Je n’ai pas de parcours universitaire classique, je suis autodidacte. Je suis devenu critique du néolibéralisme, de ses effets économiques, sociaux et culturels. Mes références actuelles sont Emmanuel Todd, René Girard, Jean-Claude Michéa, Dany-Robert Dufour, Bernard Friot, Frédéric Lordon, David Cayla, Coralie Delaume, David Graeber, Michel Feher, Naomi Klein...
S’il s’agit de mettre fin à la démocratie représentative telle qu’elle est conçue aujourd’hui, il ne s’agit évidemment pas d’entrer en dictature ni de faire voter le peuple à chaque loi, mais bien d’en changer la forme. Notre système démocratique, fondé sur l’élection, confie le pouvoir à des représentants dont le but n’est pas de défendre les intérêts du Peuple mais ceux d’une minorité possédante. Et quand ils le prétendent, ils peuvent changer d’un coup leur politique, comme ce qui s’est passé en France en 1983 ou en Grèce en 2015. De plus, comme le démontre Julia Cagé dans Le prix de la démocratie[1], il faut désormais brasser des millions pour mener des campagnes électorales, ce qui induit que chaque candidat devra être financé par des milliardaires et leur sera redevable.
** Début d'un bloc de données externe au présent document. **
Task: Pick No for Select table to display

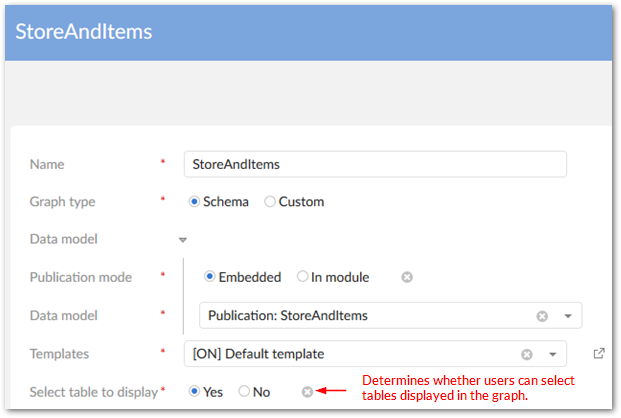Action: [x=244, y=392]
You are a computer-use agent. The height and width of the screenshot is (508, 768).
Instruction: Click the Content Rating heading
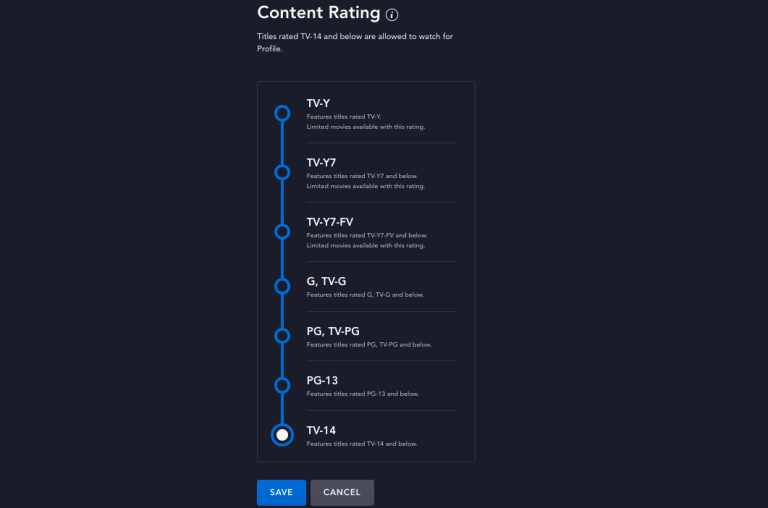click(318, 13)
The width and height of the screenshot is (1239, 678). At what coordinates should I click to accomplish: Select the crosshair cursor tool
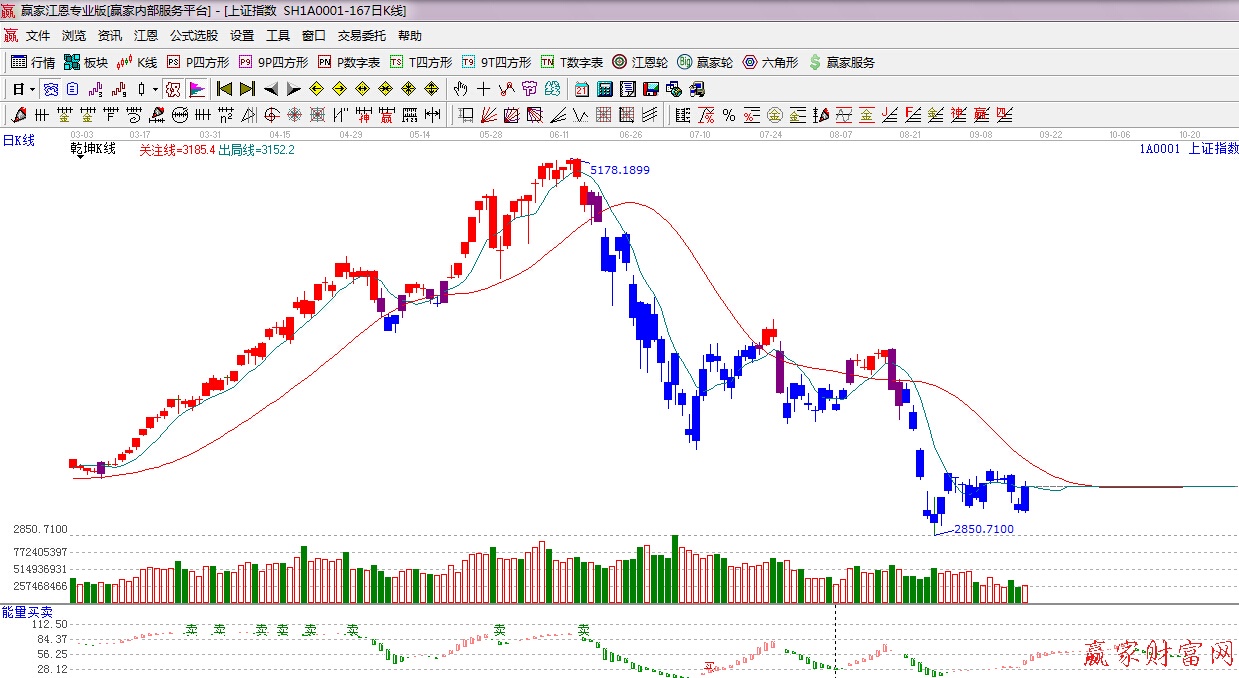484,89
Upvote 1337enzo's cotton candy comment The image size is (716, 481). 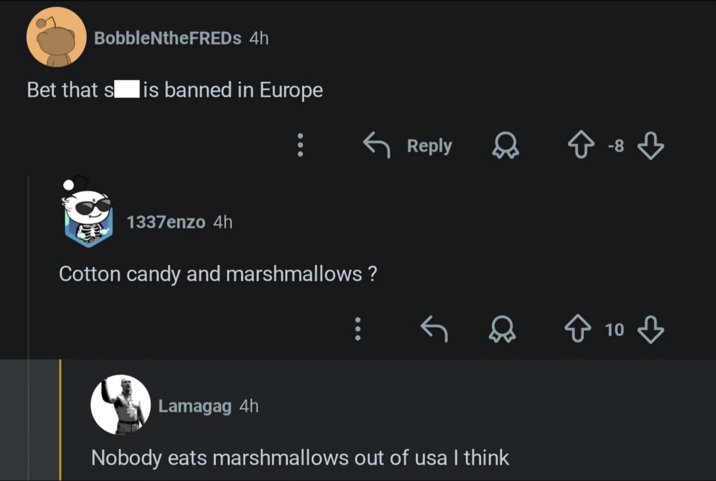coord(579,329)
La démocratie représentative est donc devenue une oligarchie élective.
On pourrait imaginer d'introduire le tirage au sort comme un véritable moyen d'expression de la souveraineté populaire avec la mise en place d'assemblées citoyennes, composées de membres tirés au sort, qui pourraient être chargées de débattre, d’élaborer ou de contrôler certaines lois, voire d’évaluer les politiques publiques.
Montesquieu l'affirmait dans De l’esprit des lois (1748) :
« Le suffrage par le sort est de la nature de la démocratie ; le suffrage par choix est de celle de l’aristocratie. »[2]
Sans aller jusqu'à la suppression de l'élection, il convient de mettre en œuvre une autre forme de représentation du peuple. En somme, il s’agirait moins de renverser la démocratie que de la réinventer grâce au tirage au sort.